日本では家庭でも会社でも、たずねてきた人に、まずお茶を出す。お客をあたたかくむかえることは、一杯のお茶からはじまるといってよい。この一杯のお茶の効果を最大限に生かすように、さまざまな美的要素をそそぎこみ、日本のもてなしの文化として体系化したのが茶の湯である。 茶の湯にはさまざまな作法や道具の約束、行動の型がきまっていて、たいへん儀礼的にみえるけれど、それは目的へ到達するための手段なのである。その中に身をおいてみると、自然に五感のすべてがじゅうぶんに活動し、心身ともに、こころよくなるようにはこばれていく。茶の湯での五感の楽しみとは、視覚をたのしませる道具の美術工芸、手に感じる茶碗(ちゃわん)のぬくもりや唇に感じるやわらかさといった触覚、料理や茶の味覚のたのしさ、嗅覚(きゅうかく)は茶室にたちのぼる香のかおり、聴覚をみたす水をくみあげる音や銅鑼(どら)のやわらかな響き、さらに道具やその取り合わせにこめられた亭主の心を読み解く知的な楽しみもつけくわわる。このように五感を総動員して、茶の湯の集大成である茶会はすすめられる。 茶の湯のもてなしは、ただ亭主が客をたのしませることだけを目的とするのではなく、亭主自身も同じように客からたのしませてもらうことが大切である。亭主と客がたがいにもてなしあうことで、つまり両者の共同作業によって茶会がすすむところに茶の湯の楽しみがある。
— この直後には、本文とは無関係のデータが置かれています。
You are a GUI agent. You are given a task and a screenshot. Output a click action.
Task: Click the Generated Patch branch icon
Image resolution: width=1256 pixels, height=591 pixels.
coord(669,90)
8世紀には中国で喫茶の習慣が広がり、その影響下に日本へも奈良時代には茶が伝播(でんぱ)していたと思われるが、確実な史料にはじめてあらわれるのは815年(弘仁6)、僧永忠が嵯峨天皇に茶を献じた「日本後紀」の記事である。しかし、当時の茶は団茶(蒸した茶葉をかためたもの)風のもので日本人の嗜好(しこう)にあわず、また中国文化の影響がおとろえるのと同時に、喫茶の習慣はほとんどうしなわれた。 12世紀末にいたり、禅僧・栄西が中国より抹茶の製造法と飲み方をつたえ、また「喫茶養生記」をあらわして茶の薬用効果を宣伝したので、武士・僧侶(そうりょ)社会に、しだいに喫茶の風習が定着した。さらに13世紀後半には、京都の高尾や宇治の茶園をはじめ、西大寺などの各寺院に付属の茶園などが開かれ、喫茶習慣が普及し、薬用飲料としてばかりではなく嗜好飲料(しこういんりょう)として支持をえるにいたった。 14世紀に入ると茶に対する嗜好は深まり、各地の茶の味をのみわける飲茶勝負などの茶の遊戯化がはじまり、やがて金品などをかける闘茶として規則もいろいろ工夫され流行をみた。もちいられる道具も中国から舶載された工芸品が登場し、また座敷飾りもすこぶる贅沢(ぜいたく)な室礼(しつらい:座敷空間の飾りつけ)があらわれた。 15世紀初期の作と思われる「喫茶往来」の中に、このような茶寄合をさして「茶会」という言葉がはじめてもちいられた。貴族化した室町幕府の武家文化の中にも唐物中心の室礼が発達した。将軍家の室礼をつかさどったのは能阿弥などの同朋衆で、彼らの室礼や茶の心得が「君台観左右帳記(くんだいかんそうちょうき)」にまとめられた。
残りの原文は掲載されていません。